* start READING PASSAGE *

The work I have done in this project is actually in response to a real, computer network related problem that I as well as many of my batchmates from my undergraduate degree program faced. We lived in college accommodations, also called hostel, in which we also had the Wi-Fi facility. The whole network was a part of the bigger network at the university level, administered by the Central Computing Facility (KNS-CCF).
Our network was configured with subnet masking as 255.255.255.0 (/24) and we had only 254 usable IP addresses available on our network to connect to the internet. And the number of students staying in the hostel was also around 250, with almost everyone having at least one device that could be connected to the internet (laptop, smartphones, etc.). This, however, is not the problem itself, because not everyone was connected to the internet at the same time from all their devices, but it definitely contributed to the problem.
We also had static IP configured on our network, meaning that anyone could manually change their IP addresses at any point of time. It was not automatically assigned by a DHCP on our Wi-Fi routers. This was the primary reason of the problem. Almost no one used to stay consistently on a single IP address and kept flitting from one IP to the other until they found a “free” IP address. This led to problems for others who had saved that IP address on their devices and no longer could connect using it because someone else had “occupied” it! This eventually led everyone to be on the continuous run and be a nomad on the network. This IP conflict problem was definitely a frustrating experience for many users who, even after manually checking multiple IP addresses, couldn’t find a single working IP!
Since we didn’t have much visibility and permissions for the network configurations, we had to look in-house. I was searching for a solution that would give us a list of free IP addresses on that instant of time, so that we wouldn’t have to manually search the entire spectrum of the IP list. I tried searching for some networking utilities for this task. Eventually, I came across the NMAP software, or Network Mapper, a network port scanner that could give me information about the network. When connected on the network, I could perform an ARP ping scan to get a list of IP addresses that are in use currently, and a list of MAC addresses (or devices) which are currently using those IP addresses. This single command performed the task: nmap -sP -PR 10.18.1.*
The data that I was getting from NMAP was very valuable. It was the instantaneous detail of the network and IP statuses. I recognized that if I had enough data across several weeks, I could figure out a way to feed it to a machine learning algorithm to make predictions about which IPs will be most likely free and which ones won’t be in the future. Moreover, I would also be able to find any interesting patterns in the usage of the WLAN network by different users on different days. All I needed was the raw material: the data.

* end READING PASSAGE *
* start DATA PROVIDED *

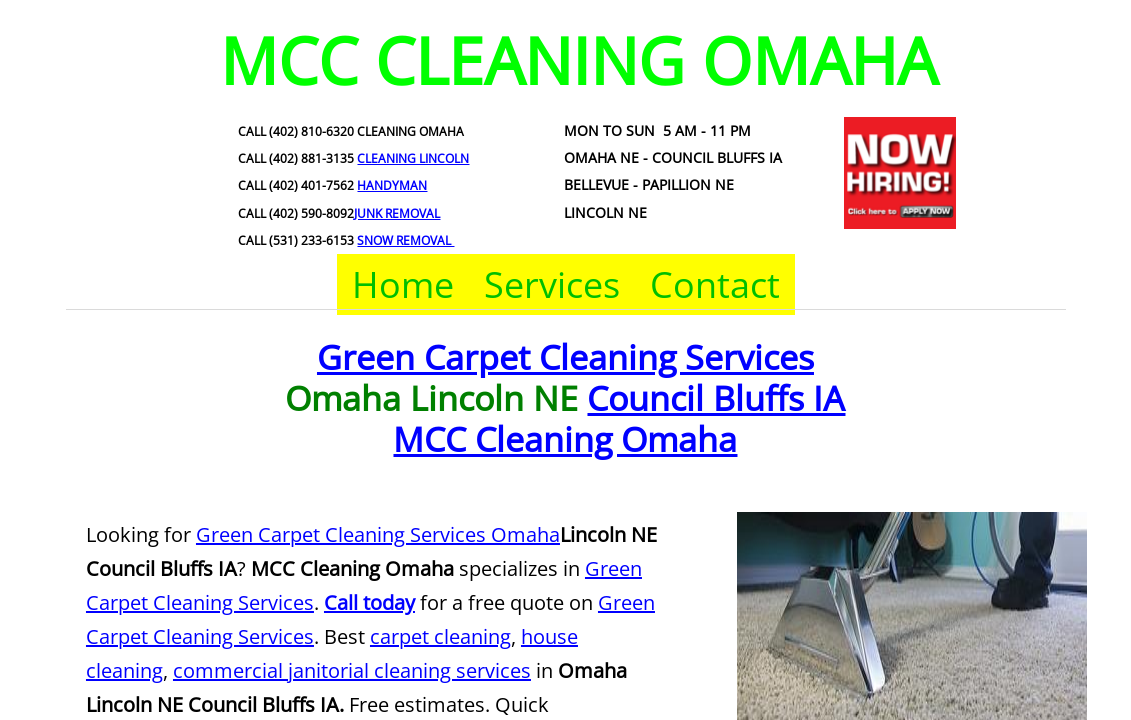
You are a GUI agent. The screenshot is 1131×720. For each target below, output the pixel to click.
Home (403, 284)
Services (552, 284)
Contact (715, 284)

* end DATA PROVIDED *

### [OBJECTIVE]
Reproduce the part of the hostel Wi-Fi write-up above from "Our network was" up to and including "to the problem.".

### [SOLUTION]
Our network was configured with subnet masking as 255.255.255.0 (/24) and we had only 254 usable IP addresses available on our network to connect to the internet. And the number of students staying in the hostel was also around 250, with almost everyone having at least one device that could be connected to the internet (laptop, smartphones, etc.). This, however, is not the problem itself, because not everyone was connected to the internet at the same time from all their devices, but it definitely contributed to the problem.